Cizye gibi şeyleri ödemekten kaçınırlarsa, zulme maruz kalmadıkları hal­de, İslâm’ın kendilerinden istediklerini yapmazlarsa, Cumhura (Hanefiler müstesna) göre, kendileriyle savaş edilir.

Eğer yol keserlerse -cizyeyi engellemedikleri takdirde- onlar, müslüman muharibler hükmündedirler. Kendilerine muharebe ayeti olarak anılan şu aye­tin hükmü uygulanır: “Allah’a ve Rasûlüne karşı savaş edenlerin ve yeryüzünde fesad çıkarmaya çalışanların cezası ancak öldürülmeleri veya asılmaları veya ellerinin ve ayaklarının çaprazlama kesilmesi veya yer(lerin)den sürülmeleri­dir” (Mâide, 5/33).

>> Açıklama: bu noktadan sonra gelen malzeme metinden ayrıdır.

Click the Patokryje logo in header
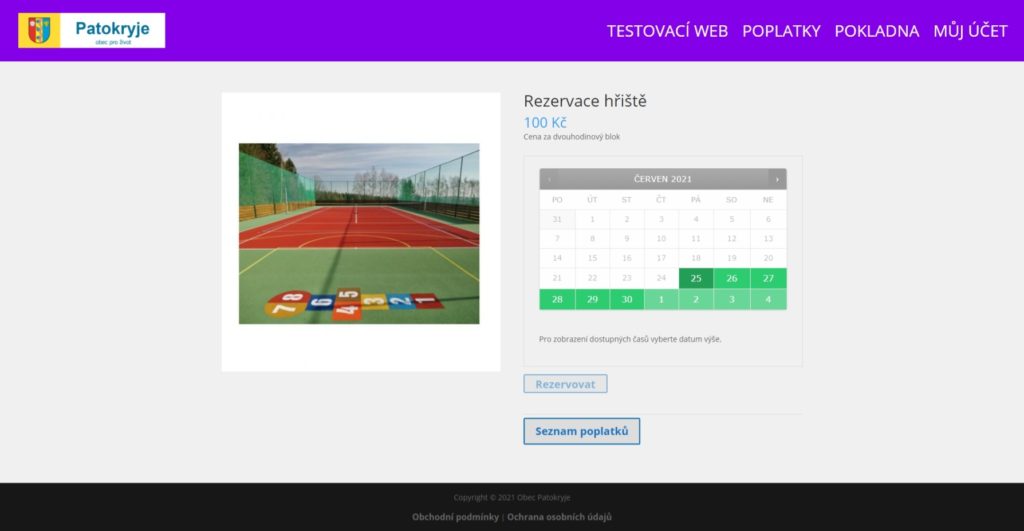The image size is (1024, 531). click(91, 30)
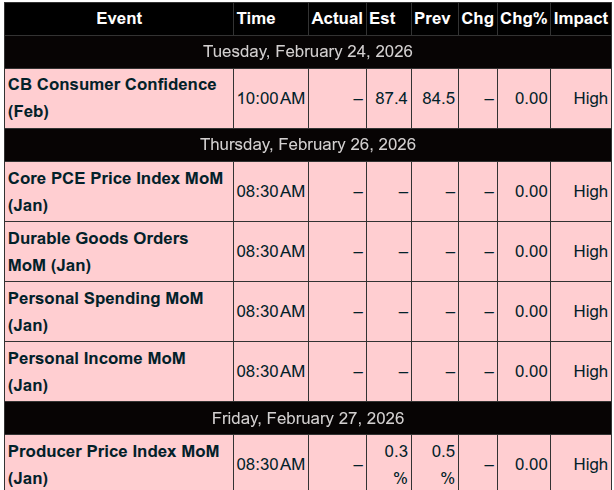
Task: Click the Tuesday, February 24, 2026 date row
Action: click(x=308, y=51)
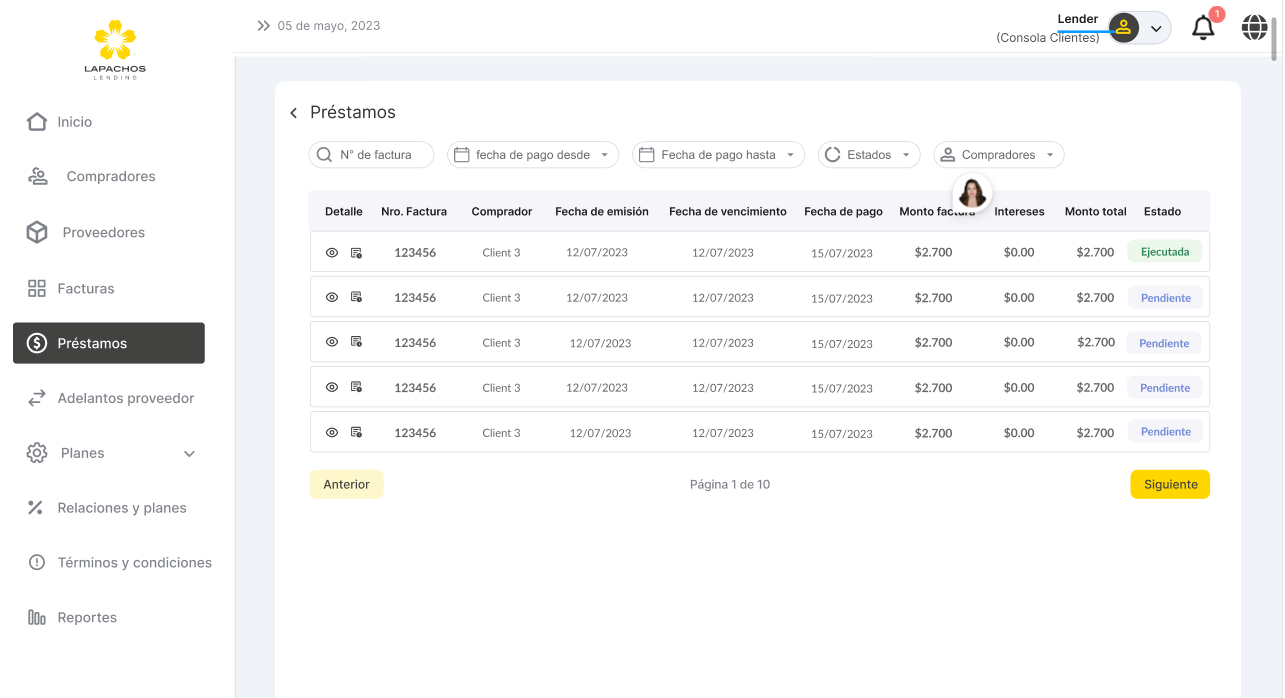Click the N° de factura search field
The height and width of the screenshot is (698, 1285).
coord(372,155)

Müslüman olurlarsa, fukahanın ittifakıyla, kendilerinden cizye düşer. Ahmed, Ebû Davud, Beyhakî ve Darekutnî’nin İbni Abbas’tan naklettiği bir ha­diste Hz. Peygamber (s.a.): “Müslümandan cizye alınmaz”, Taberanî’nin İbni Ömer’den bir rivayetinde de: “Bir kimse müslüman olursa, ona cizye yoktur” buyurmuşlardır.

Müslüman olmakla cizye düştüğü gibi, ölümle de düşer. Onun için cizye, kan bedeli ve Daru’l-İslâm’da oturma bedeli olarak gereklidir.